[GOALS]
a: Name every ghat mentioned by name in the article about the Doms in Varanasi below.
b: Reproduce, word for word, the passage of the article about the Doms in Varanasi below that opens with the words containing "The references to" and closes with "the holy city.".
c: Please resume the article about the Doms in Varanasi below, picking up right after its last sentence.

[EXTRACTED TEXT]
Peoples Voice on March 18, 2015 - 9:33 pm in Reforms

Doms in Varanasi seek justice through honourable rehabilitation

Hundreds of pilgrims seek to see the sunrise on the bank of Ganges in Varanasi and the boatmen go on live commentary of these ghats narrating the mythological details and the most poignant moment come when you see the Manikarnikaghat, Dashashwamegha Ghat and Harishchandraghat reminding you the stories of Raja Harishchandra’s loyalty to his ‘profession’. In an indirect reference, these are the same ‘preaching’ which ask you to do thy duty while ‘result’ is not thy concern. Secondly, Raja Harishchandra is ‘applauded’ because he remained defiant in ‘asking’ for ‘money’ amidst a great human tragedy in which a helpless woman does not have the money to ‘pay’ the charges for funeral which the Doms performs. It means that we should not show any human spirit and value to any one when situation warrants and just be ‘committed’ to our ‘profession’. I think that is the most dangerous aspect of a philosophy which justified discrimination based on caste and gender.

The references to Domraj often come in these mythologies and they continue to do the task of burning dead bodies at the Ghats and cleaning human excreta in the city. Most of the land meant for them is already occupied and big ghats have erupted on the bank. Nothing has changed for them. In fact, they reflect the criminal civilization which kept them subjugated for thousands of years and the independence that we got in 1947 has no meaning for them as the community remains untouchables among untouchables absolutely ostracised and thoroughly disenfranchised in the holy city.

Officials in Varanasi claim that manual scavenging is absolutely abolished in the city and that there is not a single manual scavenger to be rehabilitated. It is strange and ironical. One would ask a simple question as where have the ‘manual scavengers’ gone? Is there any honorable rehabilitation done to them? Has untouchability finished from the ‘holy city’ and where does the ‘holy shit’ go if the city has become totally sanitized. These are some of the questions which need answer and introspection on part of the city which proudly claims to be the oldest city and a civilized one. Sorry, this is a city of Kabir, Ravidas and Buddha who revolted against brahmanical rituals and untouchability. So, attempt to show greatness of ‘brahmanical rituals’ in Varanasi need questioning.

[SUPPLIED ENTRIES]
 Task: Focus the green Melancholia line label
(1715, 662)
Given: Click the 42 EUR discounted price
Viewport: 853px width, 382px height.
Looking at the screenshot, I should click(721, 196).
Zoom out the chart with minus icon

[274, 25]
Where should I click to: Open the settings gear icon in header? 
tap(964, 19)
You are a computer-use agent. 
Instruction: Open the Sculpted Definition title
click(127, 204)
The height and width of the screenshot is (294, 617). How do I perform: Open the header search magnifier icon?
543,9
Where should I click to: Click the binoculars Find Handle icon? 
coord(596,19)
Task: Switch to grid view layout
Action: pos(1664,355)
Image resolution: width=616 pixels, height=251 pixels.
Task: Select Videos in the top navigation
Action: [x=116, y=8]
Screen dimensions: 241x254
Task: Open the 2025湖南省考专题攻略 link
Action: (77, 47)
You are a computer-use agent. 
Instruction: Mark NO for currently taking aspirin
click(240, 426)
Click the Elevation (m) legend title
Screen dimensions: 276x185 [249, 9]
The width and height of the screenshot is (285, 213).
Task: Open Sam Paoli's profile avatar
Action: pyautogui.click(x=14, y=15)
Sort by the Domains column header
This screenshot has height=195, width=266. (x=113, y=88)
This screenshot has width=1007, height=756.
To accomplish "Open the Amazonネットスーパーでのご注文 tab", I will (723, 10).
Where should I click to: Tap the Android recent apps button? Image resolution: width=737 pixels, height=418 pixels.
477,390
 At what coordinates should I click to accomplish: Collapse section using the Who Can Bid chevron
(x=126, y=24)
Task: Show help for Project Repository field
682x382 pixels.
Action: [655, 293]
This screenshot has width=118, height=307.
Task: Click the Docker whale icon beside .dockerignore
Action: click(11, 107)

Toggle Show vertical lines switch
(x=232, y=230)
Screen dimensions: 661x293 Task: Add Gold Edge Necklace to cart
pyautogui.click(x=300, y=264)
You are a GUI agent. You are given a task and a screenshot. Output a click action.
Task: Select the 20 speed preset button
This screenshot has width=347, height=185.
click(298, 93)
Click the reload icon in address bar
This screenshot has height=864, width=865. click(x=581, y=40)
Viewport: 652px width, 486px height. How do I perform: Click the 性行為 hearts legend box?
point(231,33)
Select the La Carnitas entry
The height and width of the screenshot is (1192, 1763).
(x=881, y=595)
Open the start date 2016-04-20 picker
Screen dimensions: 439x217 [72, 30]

[SET OF ANSWERS]
a: Manikarnikaghat, Dashashwamegha Ghat, Harishchandraghat

b:
The references to Domraj often come in these mythologies and they continue to do the task of burning dead bodies at the Ghats and cleaning human excreta in the city. Most of the land meant for them is already occupied and big ghats have erupted on the bank. Nothing has changed for them. In fact, they reflect the criminal civilization which kept them subjugated for thousands of years and the independence that we got in 1947 has no meaning for them as the community remains untouchables among untouchables absolutely ostracised and thoroughly disenfranchised in the holy city.

c:
It was on March 10th that we had a gathering of Women Engaged in Manual Scavenging in Uttar Pradesh in Varanasi with the National Commission for Women. The local journalists had started coming in as one member of the Commission was visiting here. Some reporters had started coming before time and as usual show their ‘hurriedness’ to the organizers. Others started chatting with the women who had come from different parts of the state. One must realize that Women engaged in manual scavenging hail from Balmikis, Rawats, Helas, Bansfors, Halalkhors and Doms in Uttar Pradesh as well as Bihar. All these communities are the most marginalized and face the brunt of untouchability from within the Dalit communities too. Interestingly, so many of the civil society organisations, human rights groups sitting in Varanasi but none bothered about this issue. I was told by every one that manual scavenging is not prevalent in Varanasi. My only question to them is whether entire Varanasi is covered under the sewage system. If not then where does the entire filth go?

The fact is Varanasi has all forms of manual scavenging and we will come to the ‘original’ form of manual scavenging by hand later but first demythise the fact that there does not exist any manual scavenging. Most of the municipal areas now have flushed toilets with septic tanks which need to be ‘cleaned’ in a month, six months or a year. Now, who clean them? And how do they clean them? Is there mechanical cleaning?  No none is available. These ‘flushed’ toilets are cleaned by hand manually and the human excreta is unloaded through buckets by these communities. There is bargain for the money and the behavior of the people is not just being rude but also humiliating. It seems they all think it is the job of these communities alone.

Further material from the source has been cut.